WHAT YOU ARE ASKED TO DO: When you reproduce the listing below, keep every entry exactly as written.

MATERIAL PROVIDED:
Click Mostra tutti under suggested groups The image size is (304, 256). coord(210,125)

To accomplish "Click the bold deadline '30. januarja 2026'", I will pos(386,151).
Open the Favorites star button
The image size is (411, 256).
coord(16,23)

TASK RESULT:
Click Mostra tutti under suggested groups The image size is (304, 256). coord(210,125)

To accomplish "Click the bold deadline '30. januarja 2026'", I will pos(386,151).
Open the Favorites star button
The image size is (411, 256).
coord(16,23)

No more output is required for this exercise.